C D Swanson 08/31/12
Touching and profoundly gripping. Nicely done.

God bless~
Fiona Stevenson09/02/12
Lovely story. And well written. Just one question - should the 'bulging utters' of para. 2 be 'bulging udders'? Perhaps a colloquialism? God bless you.
Janice Wappel09/03/12
Nicely told story. Made me sad, but also put a smile on my face because of the hard work of father and son to bring "spring" to the mother.
Lori Othouse 09/03/12
What a sweet story. Sad, but yet filled with so much hope. Loved it!!
Shann Hall-LochmannVanBennekom 09/05/12
I absolutley adored this story. It was clever in so many ways. The first thought of lemonade is often sour not sweet, but a little sugar and a lot of love can turn a pucker into a smile. Clyde manged just that.

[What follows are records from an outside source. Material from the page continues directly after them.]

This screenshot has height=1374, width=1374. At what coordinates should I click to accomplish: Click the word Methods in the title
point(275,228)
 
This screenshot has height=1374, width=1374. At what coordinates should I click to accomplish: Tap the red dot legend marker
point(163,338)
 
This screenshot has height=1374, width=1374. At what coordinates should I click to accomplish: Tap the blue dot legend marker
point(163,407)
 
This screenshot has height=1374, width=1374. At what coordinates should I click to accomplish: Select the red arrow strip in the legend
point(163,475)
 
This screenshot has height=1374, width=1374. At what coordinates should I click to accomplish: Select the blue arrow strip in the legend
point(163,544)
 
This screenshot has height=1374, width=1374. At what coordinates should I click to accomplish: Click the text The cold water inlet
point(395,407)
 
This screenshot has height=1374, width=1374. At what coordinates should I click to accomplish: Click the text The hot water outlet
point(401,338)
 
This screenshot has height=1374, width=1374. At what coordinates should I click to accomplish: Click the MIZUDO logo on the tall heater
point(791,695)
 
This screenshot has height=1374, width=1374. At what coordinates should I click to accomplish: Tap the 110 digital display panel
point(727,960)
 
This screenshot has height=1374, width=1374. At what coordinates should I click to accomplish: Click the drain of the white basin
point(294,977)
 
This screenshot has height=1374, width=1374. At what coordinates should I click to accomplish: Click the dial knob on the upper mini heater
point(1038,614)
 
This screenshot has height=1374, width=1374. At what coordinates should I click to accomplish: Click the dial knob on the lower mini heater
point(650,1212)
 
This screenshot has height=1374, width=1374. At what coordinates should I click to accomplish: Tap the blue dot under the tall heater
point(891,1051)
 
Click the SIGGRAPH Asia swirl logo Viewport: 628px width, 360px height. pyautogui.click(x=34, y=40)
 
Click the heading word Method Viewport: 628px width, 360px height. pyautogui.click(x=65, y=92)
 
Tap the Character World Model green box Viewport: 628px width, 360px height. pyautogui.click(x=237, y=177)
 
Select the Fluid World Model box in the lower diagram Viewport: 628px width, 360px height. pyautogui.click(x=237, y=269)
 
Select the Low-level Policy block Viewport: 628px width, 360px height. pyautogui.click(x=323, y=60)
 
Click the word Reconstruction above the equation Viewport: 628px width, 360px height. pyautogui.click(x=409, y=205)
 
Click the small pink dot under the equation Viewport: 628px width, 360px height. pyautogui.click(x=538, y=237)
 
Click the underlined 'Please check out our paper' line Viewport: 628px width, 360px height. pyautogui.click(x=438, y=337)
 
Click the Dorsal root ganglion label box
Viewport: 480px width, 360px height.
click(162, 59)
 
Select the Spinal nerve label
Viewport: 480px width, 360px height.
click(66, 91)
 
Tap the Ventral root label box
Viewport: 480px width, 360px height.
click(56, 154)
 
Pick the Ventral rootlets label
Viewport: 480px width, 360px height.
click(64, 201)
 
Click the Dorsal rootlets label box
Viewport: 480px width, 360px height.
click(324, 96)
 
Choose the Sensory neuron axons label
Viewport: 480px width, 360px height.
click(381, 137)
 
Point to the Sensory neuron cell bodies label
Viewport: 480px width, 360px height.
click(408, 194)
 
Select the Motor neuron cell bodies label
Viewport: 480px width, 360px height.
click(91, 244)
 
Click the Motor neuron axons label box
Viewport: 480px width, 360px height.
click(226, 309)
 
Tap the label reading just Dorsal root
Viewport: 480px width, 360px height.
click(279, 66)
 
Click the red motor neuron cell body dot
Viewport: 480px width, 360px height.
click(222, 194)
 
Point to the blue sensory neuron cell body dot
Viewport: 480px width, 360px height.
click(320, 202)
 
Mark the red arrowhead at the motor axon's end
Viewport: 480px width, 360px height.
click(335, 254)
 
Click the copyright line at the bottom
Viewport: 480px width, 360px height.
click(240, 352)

I did notice one tiny error, forgive me for I did grin a bit(but with love) Growing up across from a farm taught me that it should be udder not utters. :)

The repetition of Papa never lies was done just perfectly. It stressed so much, a parent's love for a child, the child's love in return and best of all our Papa in Heaven never lies either. You captured the topic in a bittersweet way. This story has a great deal of depth, I believe many will harvest different fruit from your labor of love.